Beak Boy followed behind me as I circulated amongst these women, none of whom gave me even a passing glance. Later in life, I would wonder if I was secretly in love with this mixed bag of women; that they served as a strange pubescent fantasy. Perhaps, I would also wonder, that is why the Beak Boy decided to murder them all, to squelch away those simple innocent feelings from my being.
He withdrew a long serrated knife, looking it over in his gray hands and then glancing at me. He squawked, as usual, and I protested, as usual. “Drop the knife, Beak Boy.”
He shook his head from side to side, his midnight beak opening and his pinkish tongue lashing about, as if he was licking his rock-hard lips.
“I never invited you into this place. And you’re not real,” I said to him, shaking my head in judgment. I would not allow him this devastation. Not this time.
But he only craned his head at me, as a curious d
og would do if its master issued a strange command.
“I know you understand me,” I said to the Beak Boy, who cackled and emitted a low growl from his dirty old beak. He lifted the knife up in front of him, daring me to snatch it away. I tried and failed, stumbling on to the floor of the market, staring up at my murderous bird-like doppelganger. “Leave them be!” I griped.
The Beak Boy moved himself up and down the aisles of the store like a ballet dancer, grace in motion, squawking with every slash of his knife, blood blossoming on the boxes on the shelves. He was creating art, I realized, but I could not appreciate it as he did.

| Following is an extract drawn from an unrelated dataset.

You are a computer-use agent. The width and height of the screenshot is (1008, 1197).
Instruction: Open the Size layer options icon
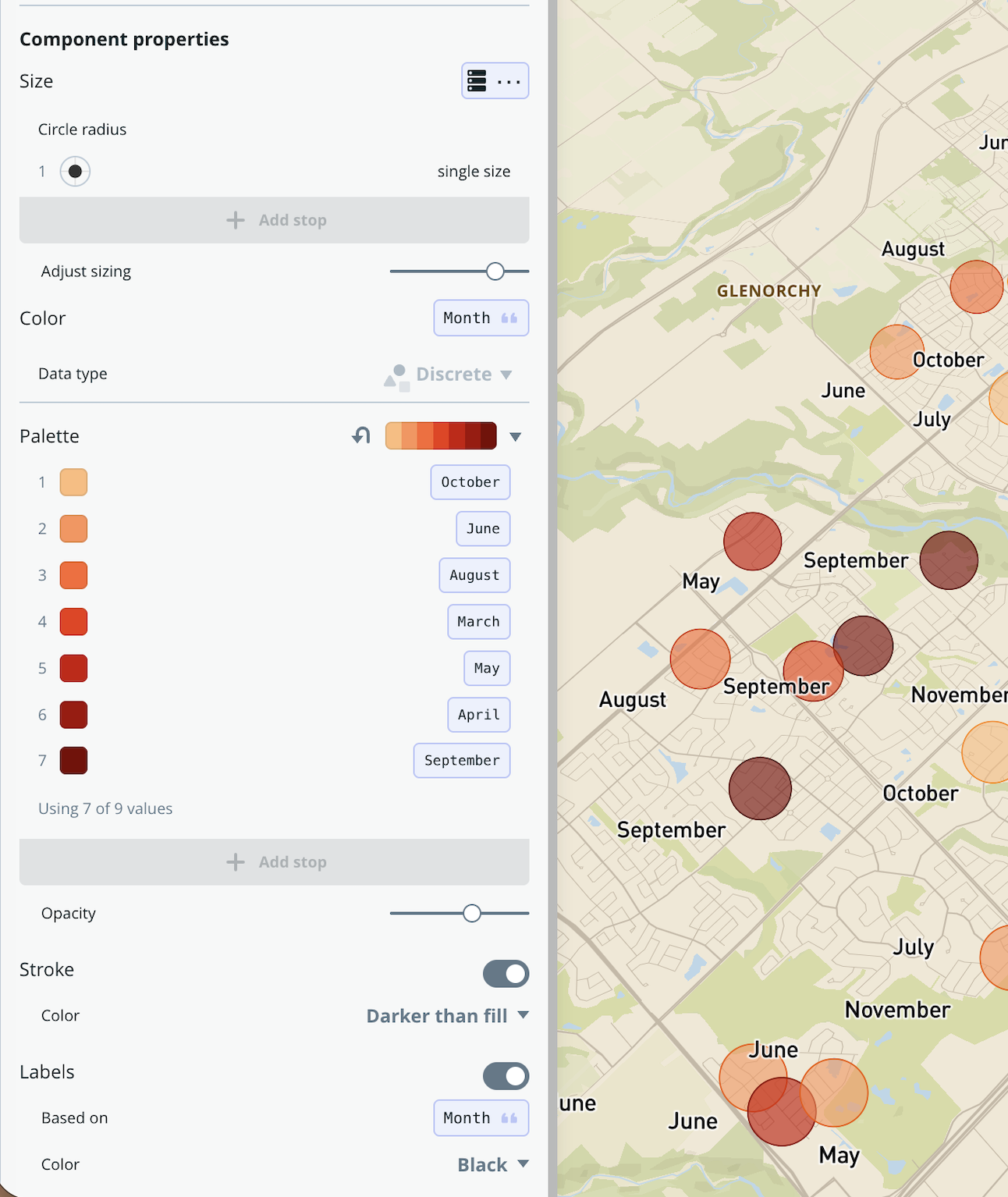point(475,80)
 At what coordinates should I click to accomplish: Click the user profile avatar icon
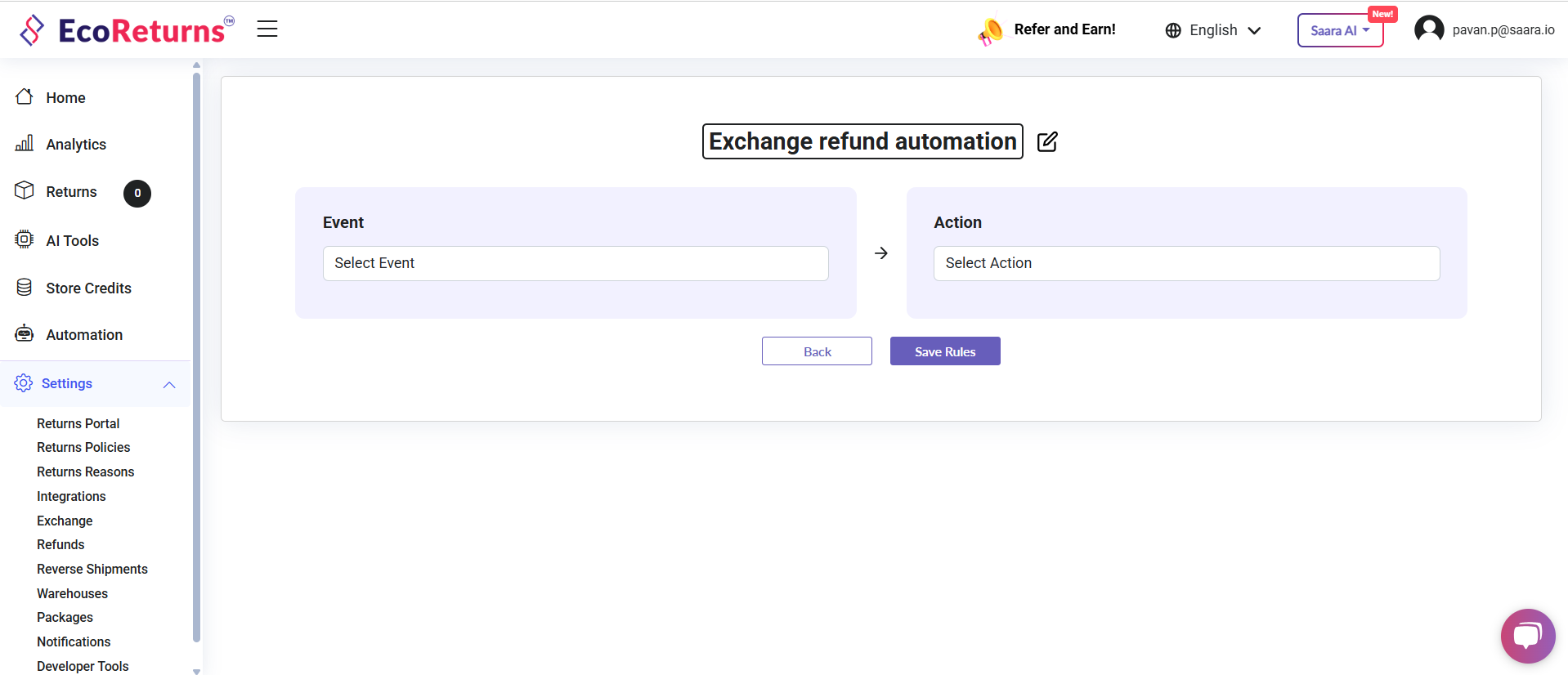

When he was finished with his vicious massacre, he returned to me. I had decided it was better to curl up on the floor, to close my eyes and cover my ears. If I could not see it, then it was not there. It did not happen. But when I awoke for real every morning, I would then reaffirm to myself that it was a dream, that the Beak Boy did not exist, that I was simply stuck in a mental loop when I dreamed. If I could dream beyond him, then I could conquer him, eviscerate him.
I read every dream book I could get my hands on, to almost an obsessive extent. For every birthday and Christmas my mother would buy me books on the subject. I had even, at one point in my burgeoning years of young adulthood, contemplated the possibility of choosing Dream Studies as a career. Sort of New Age of me, but it seemed like a reasonable possibility, all the same. Of course, I would later end up in management classes. Today, I manage a car wash. I don’t know how I ended up here, and I don’t really care. It is not my life, for it belongs partially to the Beak Man. I wonder if the Beak Man would approve of my work, were he able to leap out of my sleepy mind and into reality.
By the time he (and I) became Beak Man, I had lost track of his murderous activities. In the early days I kept count of the animals and people he murdered, of the houses he burned to the ground, of the property he willfully destroyed, of the rigged elections, of the spray-painted swear words, of the defecation, of the occasional rape, of the dream-people he tormented with his squawking and snapping beak. He never used human words, but his point was always poignantly lucid. He loathed you. Myself included. He existed as my interminable shadow so that I could not enjoy my dreams, to be that ever-present fly in the ointment.